Happy employees, happy customers

To borrow a phrase, it was the best of times; it was the worst of times. It was July 27, 2003, just after 5 a.m., when my wife delivered our identical twin boys. Unfortunately, they arrived far too soon, at just over 24 weeks into her pregnancy, almost four months premature. At less than a pound and a half each, their extreme prematurity prevented their bodies from working properly. Organs hadn’t fully developed (their lungs were paper-thin) and Mother Nature, working on her own schedule, wasn’t due to jump-start the rest of their delicate systems for months.

Enter modern medicine, characterized by a lot of good technology and many talented people.

The sphere of technology encompassing the babies’ everyday existence was intense. Their isolettes (modern-day incubators) were a haphazard arrangement of life-sustaining cords — tubes for feeding, breathing and drawing blood, and wires for heart, lung and blood pressure monitors. Random computerized beeps and heart-stopping alarms shook my wife and I. It was both impressive and overwhelming.

As you might expect, the hospital staff told us that the technology behind all of the medical equipment had made exponential improvements during the past decade. One of the respiratory therapists half-joked that 10 or 15 years ago, if they had called him at home to come in when our boys were delivered, he would have rolled over and gone back to sleep. Given their low weights, there was no technology that could have kept them alive. We had always envisioned what their first Christmas would be like — their due date was Nov. 12 — but now it was hard to fathom, watching them writhe under UV lights and a plastic wrap that kept the moisture on their brittle, red skin.

:: HOW TO COMPLETE THIS TASK ::
Reproduce the full "Happy employees, happy customers" text word for word.

Stored items:

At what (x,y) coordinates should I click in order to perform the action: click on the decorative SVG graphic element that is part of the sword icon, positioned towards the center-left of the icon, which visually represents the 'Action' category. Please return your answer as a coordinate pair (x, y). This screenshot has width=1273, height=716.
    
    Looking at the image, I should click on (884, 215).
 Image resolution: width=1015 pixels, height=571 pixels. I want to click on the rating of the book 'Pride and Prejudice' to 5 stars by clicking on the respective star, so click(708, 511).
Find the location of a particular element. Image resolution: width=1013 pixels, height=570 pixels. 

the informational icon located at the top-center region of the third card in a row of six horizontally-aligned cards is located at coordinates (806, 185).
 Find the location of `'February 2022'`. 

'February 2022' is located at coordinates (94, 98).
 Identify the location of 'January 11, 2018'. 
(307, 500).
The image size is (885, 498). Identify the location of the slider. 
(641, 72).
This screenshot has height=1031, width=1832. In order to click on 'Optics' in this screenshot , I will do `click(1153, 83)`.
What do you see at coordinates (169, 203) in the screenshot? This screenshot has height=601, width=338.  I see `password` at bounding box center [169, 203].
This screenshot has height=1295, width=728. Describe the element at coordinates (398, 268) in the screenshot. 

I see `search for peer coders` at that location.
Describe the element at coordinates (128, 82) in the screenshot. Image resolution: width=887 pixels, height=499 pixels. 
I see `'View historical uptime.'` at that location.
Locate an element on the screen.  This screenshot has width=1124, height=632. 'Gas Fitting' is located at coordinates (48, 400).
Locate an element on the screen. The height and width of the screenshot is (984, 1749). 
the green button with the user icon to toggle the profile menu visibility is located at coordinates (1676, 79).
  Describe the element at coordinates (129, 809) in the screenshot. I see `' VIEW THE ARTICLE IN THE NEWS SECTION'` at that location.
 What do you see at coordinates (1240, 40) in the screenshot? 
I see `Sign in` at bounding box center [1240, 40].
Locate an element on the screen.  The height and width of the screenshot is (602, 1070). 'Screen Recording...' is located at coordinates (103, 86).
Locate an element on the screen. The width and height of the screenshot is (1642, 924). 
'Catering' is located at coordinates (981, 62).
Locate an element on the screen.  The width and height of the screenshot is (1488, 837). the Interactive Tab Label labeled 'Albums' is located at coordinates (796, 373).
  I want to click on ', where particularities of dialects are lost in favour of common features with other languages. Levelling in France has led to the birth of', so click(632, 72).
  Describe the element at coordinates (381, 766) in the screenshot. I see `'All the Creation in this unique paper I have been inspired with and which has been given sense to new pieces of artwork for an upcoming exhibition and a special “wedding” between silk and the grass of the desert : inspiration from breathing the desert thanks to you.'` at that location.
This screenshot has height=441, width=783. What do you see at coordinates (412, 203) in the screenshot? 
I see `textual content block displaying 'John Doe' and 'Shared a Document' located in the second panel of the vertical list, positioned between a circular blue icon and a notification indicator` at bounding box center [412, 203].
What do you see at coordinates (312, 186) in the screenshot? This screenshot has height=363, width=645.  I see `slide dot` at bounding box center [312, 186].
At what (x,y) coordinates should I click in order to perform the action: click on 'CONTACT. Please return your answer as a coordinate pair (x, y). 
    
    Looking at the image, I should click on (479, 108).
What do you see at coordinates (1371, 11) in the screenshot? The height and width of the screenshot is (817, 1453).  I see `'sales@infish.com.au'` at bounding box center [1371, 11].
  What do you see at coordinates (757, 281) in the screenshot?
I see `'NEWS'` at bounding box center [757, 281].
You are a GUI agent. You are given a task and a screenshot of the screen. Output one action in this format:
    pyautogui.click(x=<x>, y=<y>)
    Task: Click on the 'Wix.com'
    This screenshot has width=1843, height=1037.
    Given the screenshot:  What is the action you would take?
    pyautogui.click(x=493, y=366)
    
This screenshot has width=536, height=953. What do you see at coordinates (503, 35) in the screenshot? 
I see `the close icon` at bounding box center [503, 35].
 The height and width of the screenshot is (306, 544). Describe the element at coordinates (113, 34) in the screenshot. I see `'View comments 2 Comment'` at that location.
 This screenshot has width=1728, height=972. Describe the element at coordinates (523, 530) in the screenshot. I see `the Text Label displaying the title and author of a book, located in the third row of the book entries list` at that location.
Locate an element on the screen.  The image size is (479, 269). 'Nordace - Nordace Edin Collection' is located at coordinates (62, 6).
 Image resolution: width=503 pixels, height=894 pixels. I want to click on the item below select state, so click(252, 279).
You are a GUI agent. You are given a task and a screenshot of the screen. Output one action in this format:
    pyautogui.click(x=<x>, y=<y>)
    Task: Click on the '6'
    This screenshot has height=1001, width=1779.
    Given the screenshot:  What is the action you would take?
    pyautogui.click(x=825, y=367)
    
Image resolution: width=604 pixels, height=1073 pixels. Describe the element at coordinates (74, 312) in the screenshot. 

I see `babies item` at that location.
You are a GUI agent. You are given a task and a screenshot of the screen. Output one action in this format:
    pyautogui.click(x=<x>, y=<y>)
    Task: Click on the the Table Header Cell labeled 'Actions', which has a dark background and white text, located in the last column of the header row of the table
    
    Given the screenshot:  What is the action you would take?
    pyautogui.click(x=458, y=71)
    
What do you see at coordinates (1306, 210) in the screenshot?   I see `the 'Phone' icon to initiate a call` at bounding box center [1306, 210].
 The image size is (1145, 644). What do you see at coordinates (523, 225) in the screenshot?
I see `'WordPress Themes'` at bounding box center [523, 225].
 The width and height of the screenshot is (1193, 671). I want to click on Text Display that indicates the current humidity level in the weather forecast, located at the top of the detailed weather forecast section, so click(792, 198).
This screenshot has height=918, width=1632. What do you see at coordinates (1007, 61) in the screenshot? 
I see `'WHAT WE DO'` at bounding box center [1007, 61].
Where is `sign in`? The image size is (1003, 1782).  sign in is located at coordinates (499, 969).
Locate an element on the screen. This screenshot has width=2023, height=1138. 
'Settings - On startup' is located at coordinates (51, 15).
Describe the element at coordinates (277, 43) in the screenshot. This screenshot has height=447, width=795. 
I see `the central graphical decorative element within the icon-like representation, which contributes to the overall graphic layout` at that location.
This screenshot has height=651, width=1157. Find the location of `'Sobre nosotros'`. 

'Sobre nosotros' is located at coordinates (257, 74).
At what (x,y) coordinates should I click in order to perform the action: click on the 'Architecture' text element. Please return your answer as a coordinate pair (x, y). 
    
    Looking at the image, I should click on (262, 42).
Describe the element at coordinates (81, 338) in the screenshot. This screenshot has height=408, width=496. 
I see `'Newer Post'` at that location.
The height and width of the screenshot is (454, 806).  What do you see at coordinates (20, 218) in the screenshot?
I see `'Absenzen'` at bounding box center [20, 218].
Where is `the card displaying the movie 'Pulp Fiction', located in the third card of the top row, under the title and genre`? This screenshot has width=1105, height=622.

:: WRITTEN RESPONSE ::
Happy employees, happy customers

To borrow a phrase, it was the best of times; it was the worst of times. It was July 27, 2003, just after 5 a.m., when my wife delivered our identical twin boys. Unfortunately, they arrived far too soon, at just over 24 weeks into her pregnancy, almost four months premature. At less than a pound and a half each, their extreme prematurity prevented their bodies from working properly. Organs hadn’t fully developed (their lungs were paper-thin) and Mother Nature, working on her own schedule, wasn’t due to jump-start the rest of their delicate systems for months.

Enter modern medicine, characterized by a lot of good technology and many talented people.

The sphere of technology encompassing the babies’ everyday existence was intense. Their isolettes (modern-day incubators) were a haphazard arrangement of life-sustaining cords — tubes for feeding, breathing and drawing blood, and wires for heart, lung and blood pressure monitors. Random computerized beeps and heart-stopping alarms shook my wife and I. It was both impressive and overwhelming.

As you might expect, the hospital staff told us that the technology behind all of the medical equipment had made exponential improvements during the past decade. One of the respiratory therapists half-joked that 10 or 15 years ago, if they had called him at home to come in when our boys were delivered, he would have rolled over and gone back to sleep. Given their low weights, there was no technology that could have kept them alive. We had always envisioned what their first Christmas would be like — their due date was Nov. 12 — but now it was hard to fathom, watching them writhe under UV lights and a plastic wrap that kept the moisture on their brittle, red skin.